When I look back at magazines from 10 years ago, I have similar themes that I go back to. It’s kind of hard to talk about. Influences come from the past, present and future. At the end of the day, I think just talking is my way. Art almost teaches me.

I have had PTSD since childhood and am still dealing with it as an adult. Flashbacks of repressed feelings seem to come out of nowhere. As a person who struggles with mental illness, I think drawing has always been a way to temporarily heal some issues. My family didn’t talk about feelings, so it’s very difficult for me to put it into words. I’m really fortunate to have an ability that allows me to express the endless turmoil going on in my mind. I also think that my drawings and paintings take me to a different place because sometimes it’s hard to be present in reality. Of course I have to like the things I create, but when others can relate to it and it can help them feel better, freer and less burdened, that makes me so so so so happy.

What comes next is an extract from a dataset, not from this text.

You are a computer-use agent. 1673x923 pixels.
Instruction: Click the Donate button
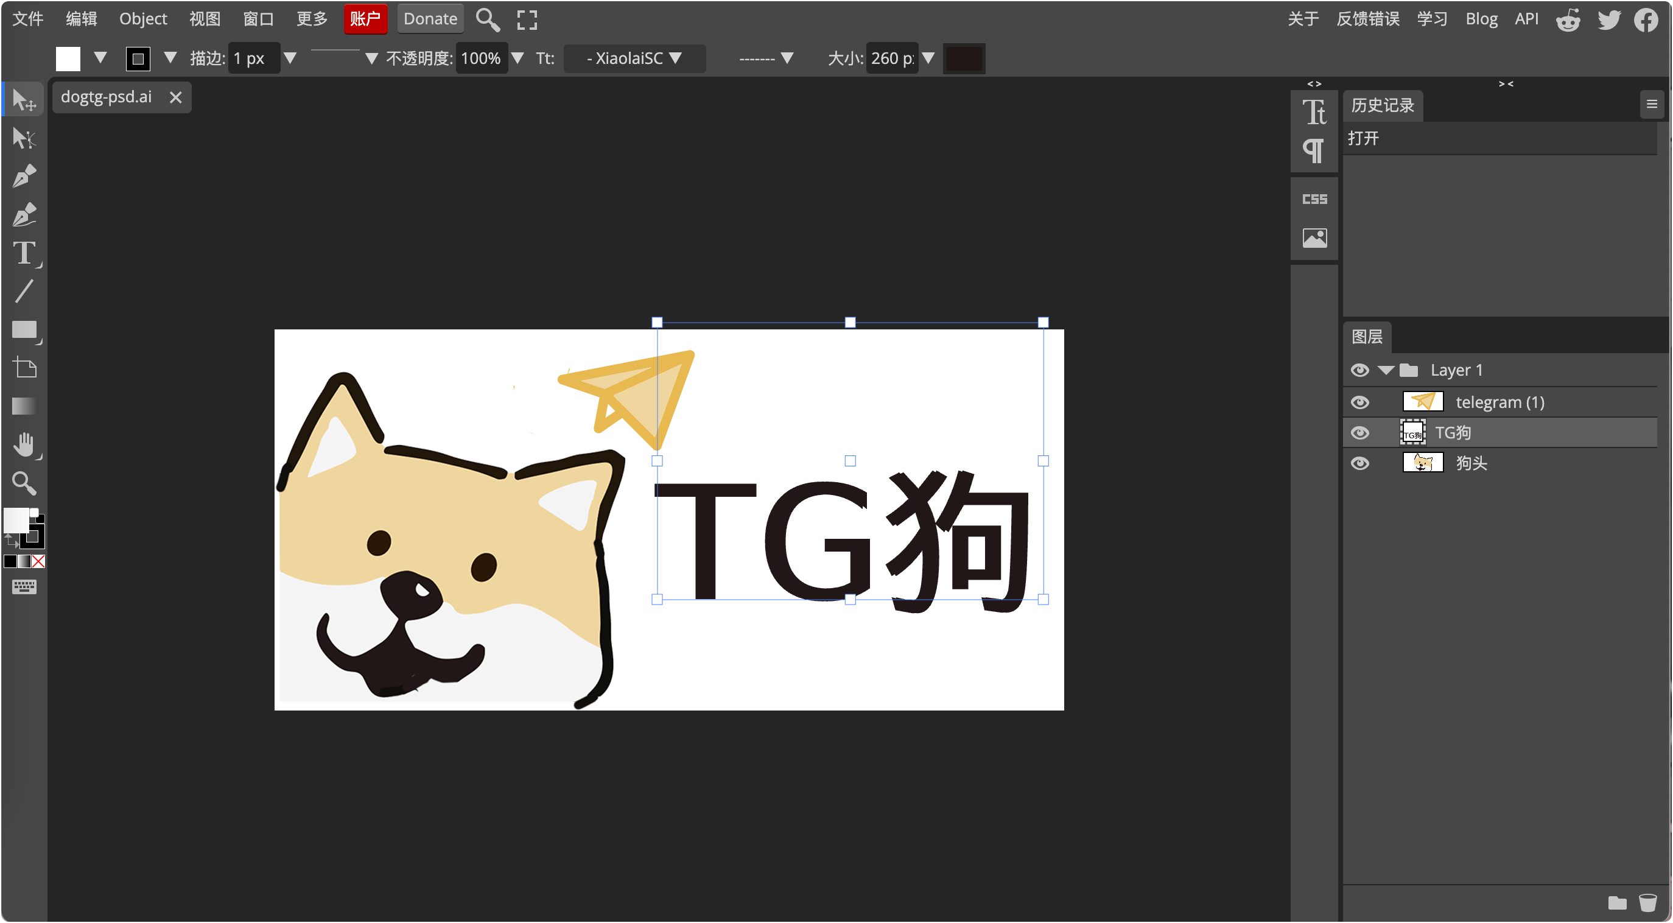coord(430,19)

Over the years you have developed a very specific style and character. Who is she?
All these girls end up being the same kind of girls. I don’t want to draw myself, but a lot of my friends who see my art do like me you are that. I’ve been drawing forever. I used to make these characters, who were all just friends of each other, and made character profiles out of them. I used to read manga, anime and Japanese comics. You would always start out with profiles for every character that appears in this story. Every time I drew a character, I thought, that’s her name, that’s her blood type, that’s her favorite sport. When I finally studied fashion design, our homework was to design clothes on characters a million times. I feel like that’s where I really started to develop my girl as well.

Are there any specific manga or other cartoons that inspire you?
There is a manga artist, Yazawa Ai. She is my favorite manga artist of all time. Their characters really appealed to me and they were also very interested in fashion. But also, I’ve been really bad at reading books my whole life, so I always would have Calvin and Hobbes, Garfield and Japanese comics just hidden. My father also brought these thick monthly comics with him whenever he went on a business trip. They’re pretty dated, but they have 20 different manga in one print edition every month. I needed something visual.

What made you decide to take the leap from fashion design to the art world?
I actually wanted to be a fashion designer. I grew up in a really suburban town, everything was pretty boring. I would read magazines and look at pictures from the runway. When I wear something a certain way, I figured that was my creative outlet, not drawing. I majored in fashion design and really loved it. I still love clothes and many designers inspire me. It was the recession when I graduated, so there were no design jobs available. As if I couldn’t make a living from it. I’ve still worked in fashion, but not in design. I have more time to just draw on the side and I still do both.

What was your relationship with art or fashion growing up?
My parents were very strict, so I wasn’t allowed to shop much. I had to do everything myself, rebellious. Right now I have orange hair and they would have died if I had orange hair. The city I grew up in was also very conservative and everything was the same. In which mean girls era everyone wore miniskirts and uggs, which doesn’t even make sense. Everyone dressed like the others. I really didn’t like that. I wanted to be different.

Her Instagram handle is @mermaidhair. How long have you been dying your hair orange?
I think orange has been my longest color now. It’s probably been over five years, but I’ve had every other color. When I first colored it I referred to that The fifth Element. Was it Leeloo? The character? That was the orange I wanted.